BT Sport Ultra HD Workflow Explained

Timeline's UHD 1
On August 2 from Wembley’s FA Community Shield, BT Sport will launch BT Sport Ultra HD to start the first regular 4K live broadcasting in Europe. It will do so from a new scanner built by Timeline which is also a key facilities provider for BT Sport. We trace the workflow from truck to playout and the editorial which will evolve as camera operators TV directors and technicians get used to working in 4K.
While delivered over BT broadband to the home, the production from the venue is in quad-HD SDI.

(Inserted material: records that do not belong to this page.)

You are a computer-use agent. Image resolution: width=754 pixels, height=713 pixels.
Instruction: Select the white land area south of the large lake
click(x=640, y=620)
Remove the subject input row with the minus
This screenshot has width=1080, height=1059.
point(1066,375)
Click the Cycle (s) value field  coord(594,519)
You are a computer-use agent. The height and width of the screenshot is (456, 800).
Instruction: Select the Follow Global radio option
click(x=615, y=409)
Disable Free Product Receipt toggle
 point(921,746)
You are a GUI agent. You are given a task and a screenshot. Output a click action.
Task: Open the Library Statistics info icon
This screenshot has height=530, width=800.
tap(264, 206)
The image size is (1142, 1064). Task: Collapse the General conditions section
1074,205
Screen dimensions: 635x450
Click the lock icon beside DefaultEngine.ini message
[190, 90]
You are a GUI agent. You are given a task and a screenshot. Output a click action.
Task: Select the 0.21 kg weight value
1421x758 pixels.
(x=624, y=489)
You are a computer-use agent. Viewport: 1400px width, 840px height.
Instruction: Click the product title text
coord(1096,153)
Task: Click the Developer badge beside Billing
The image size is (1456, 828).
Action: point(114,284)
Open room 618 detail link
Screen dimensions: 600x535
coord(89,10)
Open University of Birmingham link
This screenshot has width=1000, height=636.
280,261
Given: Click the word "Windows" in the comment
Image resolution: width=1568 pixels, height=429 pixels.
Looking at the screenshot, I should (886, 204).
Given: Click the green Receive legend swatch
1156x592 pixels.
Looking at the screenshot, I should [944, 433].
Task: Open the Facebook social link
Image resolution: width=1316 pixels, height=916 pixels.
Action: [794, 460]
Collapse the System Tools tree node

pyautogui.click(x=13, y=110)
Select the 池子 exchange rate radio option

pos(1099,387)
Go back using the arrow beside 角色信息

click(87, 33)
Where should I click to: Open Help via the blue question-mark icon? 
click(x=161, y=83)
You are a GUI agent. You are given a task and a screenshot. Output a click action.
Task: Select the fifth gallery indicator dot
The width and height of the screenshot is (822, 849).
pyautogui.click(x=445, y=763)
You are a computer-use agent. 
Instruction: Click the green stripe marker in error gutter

“The increased bandwidth requirements of 4K production means choosing between the relatively clunky use of 3G-SDI bundles, looking towards higher bandwidth SDI (12G-SDI or above) implementations or moving to high bandwidth Ethernet technologies,” explains Steve Plunkett, CTO at Ericsson Broadcast & Media Services, which is responsible for managing BT Sport's channels including BT Sport UHD, BT Sport Europe, free-to-air service BT Sport and a red button service.
“Most organisations seem to be using 3G-SDI bundling as a stop gap approach while planning and evaluating the Ethernet options for the future. That seems a sensible approach.”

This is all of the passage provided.